United States Marshal for the District of Vermont
- In office June 2, 1922 – June 6, 1935
- Preceded by: Arthur P. Carpenter
- Succeeded by: Edward L. Burke

Personal details
- Born: March 10, 1879 Sutton, New Hampshire, U.S.
- Died: January 3, 1956 (aged 76) Rutland, Vermont, U.S.
- Resting place: Brookside Cemetery, Chester, Vermont
- Party: Republican
- Spouse: Emma Henry (m. 1912-1946, her death)
- Education: Tufts College (attended)
- Occupation: Salesman Hardware store owner Public official

= Albert W. Harvey =

U.S. Marshal for Vermont

Albert W. Harvey (March 10, 1879 – January 3, 1956) was a Vermont businessman and government official. He served as Vermont's U.S. Marshal from 1922 to 1935.

==Early life==
Albert Walter Harvey was born in Sutton, New Hampshire on March 10, 1879, a son of Frederick Harvey and Estelle (née Hart) Harvey. He was raised and educated in Concord, New Hampshire, and graduated from Professor Amos Hadley's Private School in Concord. He attended Tufts College for two years.

==Start of career==
In 1900, Harvey began a business career as a traveling salesman for the Fitchburg Hardware Company. He remained with the company for 11 years, when he bought a hardware store in Chester, Vermont. Harvey owned and operated the store until he became Vermont's U.S. Marshal.

A Republican, Harvey served on the party's committee in Windsor County for many years. He served several terms as Chester's town agent in the 1920s and 1930s. He was a justice of the peace and also served as a trustee of Chester Academy and president of the Chester Board of Trade.

==United States Marshal==
In May 1922, Vermont's Congressional delegation recommended Harvey to succeed Arthur P. Carpenter as the state's U.S. Marshal. President Warren G. Harding concurred and nominated Harvey in June.

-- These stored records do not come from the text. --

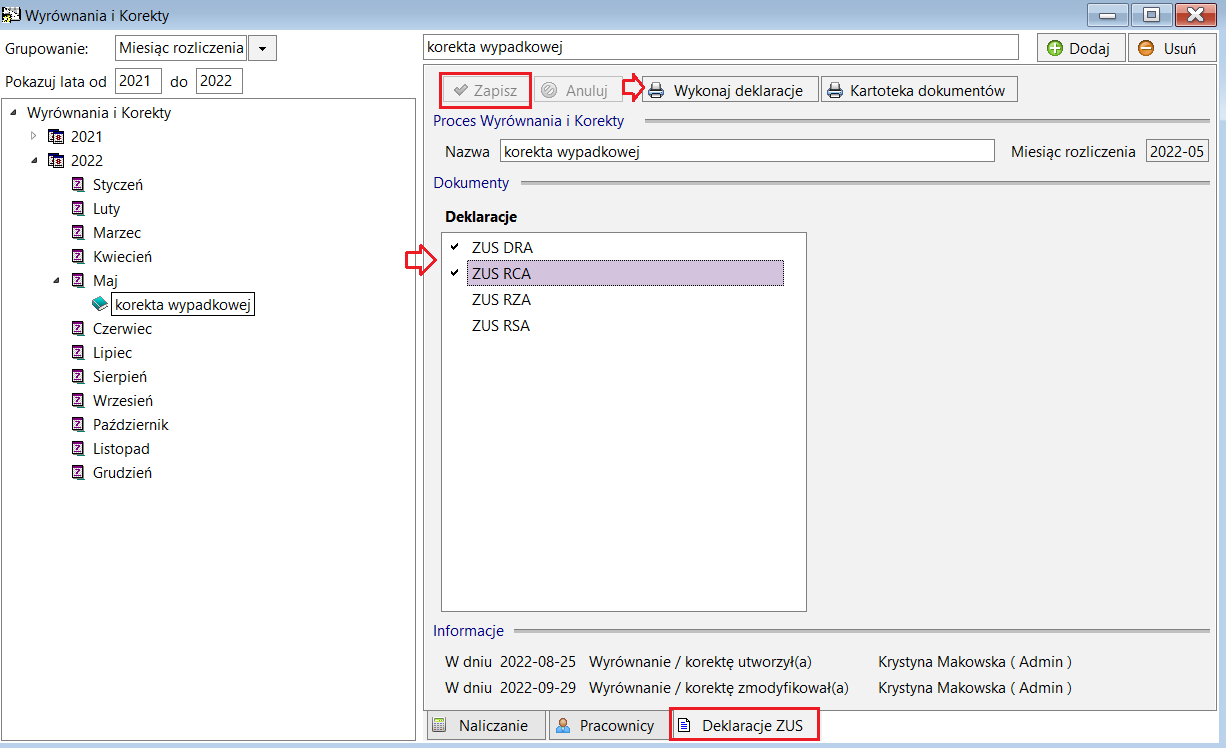This screenshot has height=748, width=1226.
Task: Open the Grupowanie dropdown arrow
Action: [x=262, y=48]
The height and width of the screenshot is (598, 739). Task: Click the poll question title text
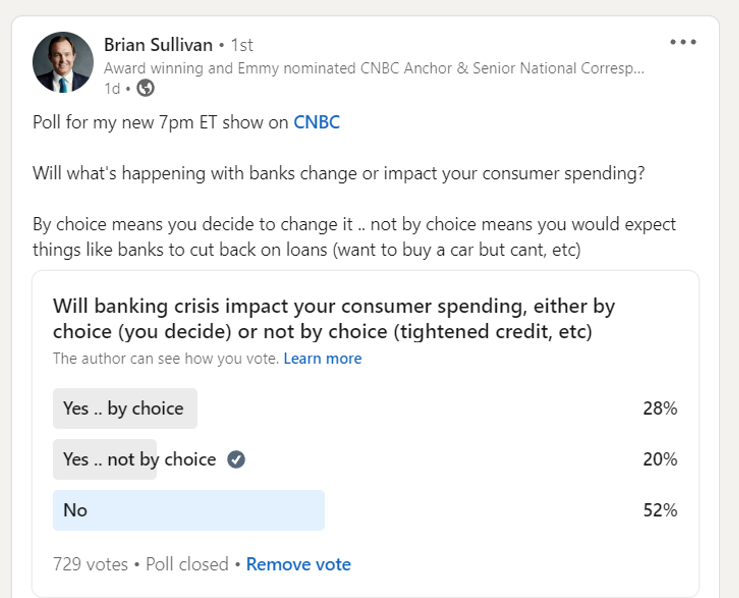click(x=334, y=319)
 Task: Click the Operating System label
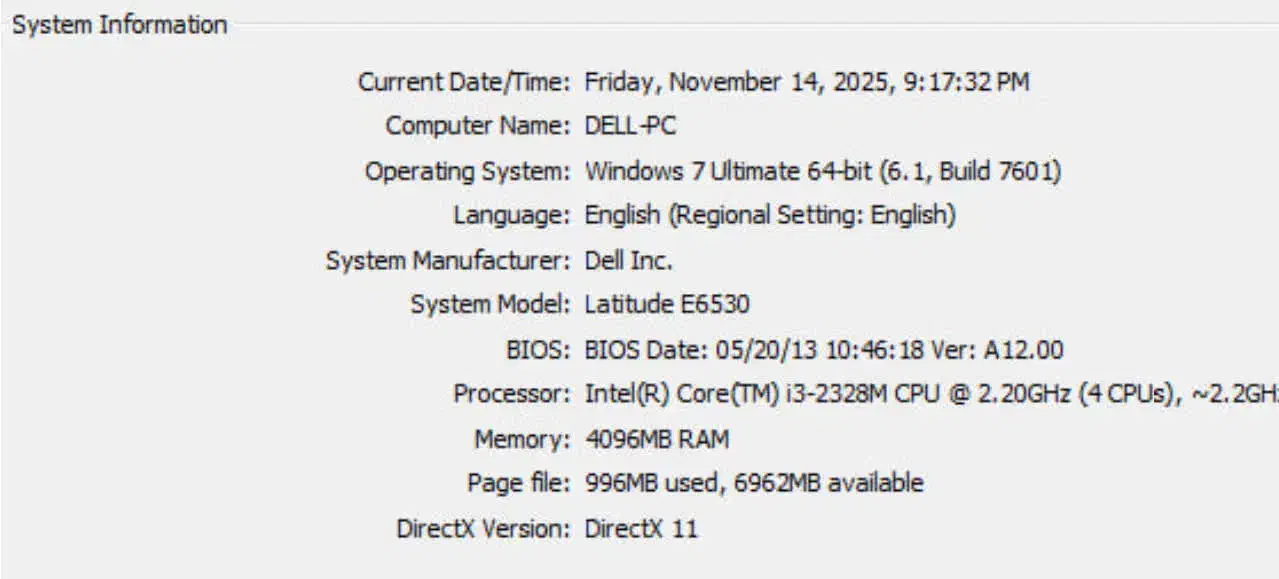467,172
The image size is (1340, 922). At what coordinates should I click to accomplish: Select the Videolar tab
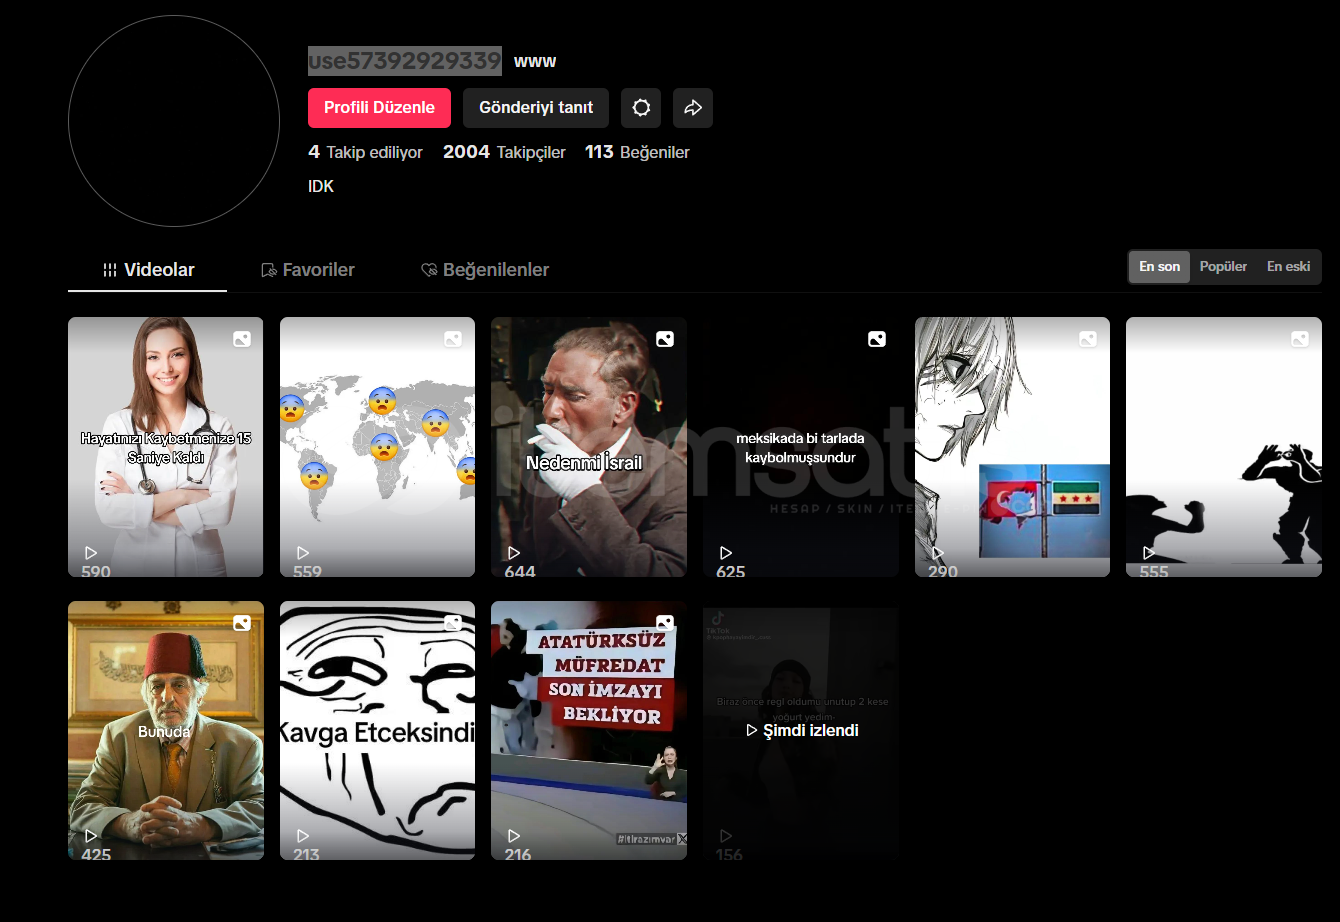pyautogui.click(x=148, y=270)
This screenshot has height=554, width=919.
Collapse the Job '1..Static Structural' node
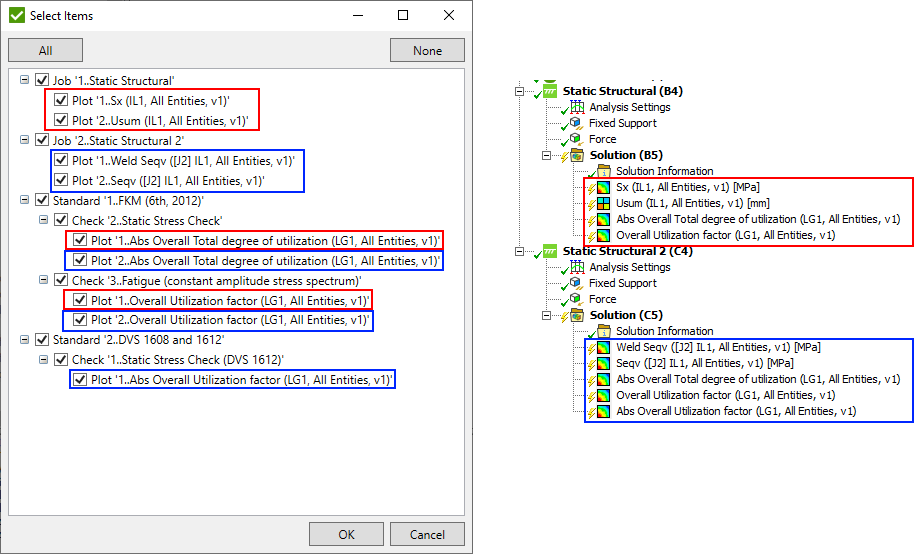[x=24, y=80]
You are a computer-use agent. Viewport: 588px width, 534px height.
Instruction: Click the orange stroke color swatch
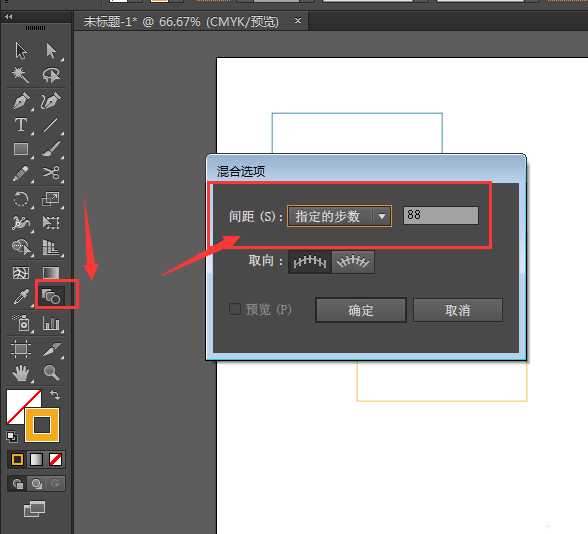pyautogui.click(x=42, y=425)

When Calvin Coolidge succeeded to the presidency on August 3, 1923, while staying at his family's home in Plymouth, Vermont, Harvey arrived in Plymouth about three hours after Coolidge was sworn in. He acted as bodyguard for Coolidge until Secret Service agents from Boston took over the duty after they caught up to his train in Rutland while he was returning to Washington, D.C.

For most of his term, Harvey was heavily involved in efforts to enforce the Eighteenth Amendment, which prohibited the manufacture, transportation, and sale of alcoholic beverages. He continued to serve as U.S. Marshal until June 1935, when he was succeeded by Edward L. Burke.

==Later life==
After leaving the marshal's office, Harvey frequently carried out duties as a commissioner appointed by the Windsor County Probate Court to settle the estates of individuals who had died without wills. In 1938, he unsuccessfully sought the Republican nomination for Windsor County Sheriff. In the 1940s, he served as Chester's town grand juror. During World War II, he was appointed as the appeal agent for Windsor County Draft Board Number 2.

Harvey was a longtime member of the Masons and was a member of Chester's St. Luke's Episcopal Church. He was a longtime trustee of Chester's Whiting Library and president of Chester's Rod and Gun Club.

==Death and burial==
Harvey died from surgical complications at the hospital in Rutland, Vermont on January 3, 1956. He was buried at Brookside Cemetery in Chester.

==Family==
In 1912, Harvey married Emma Henry (1875–1946) of Chester, whose grandfather Hugh H. Henry had also served as U.S. Marshal. They remained married until her death and had no children.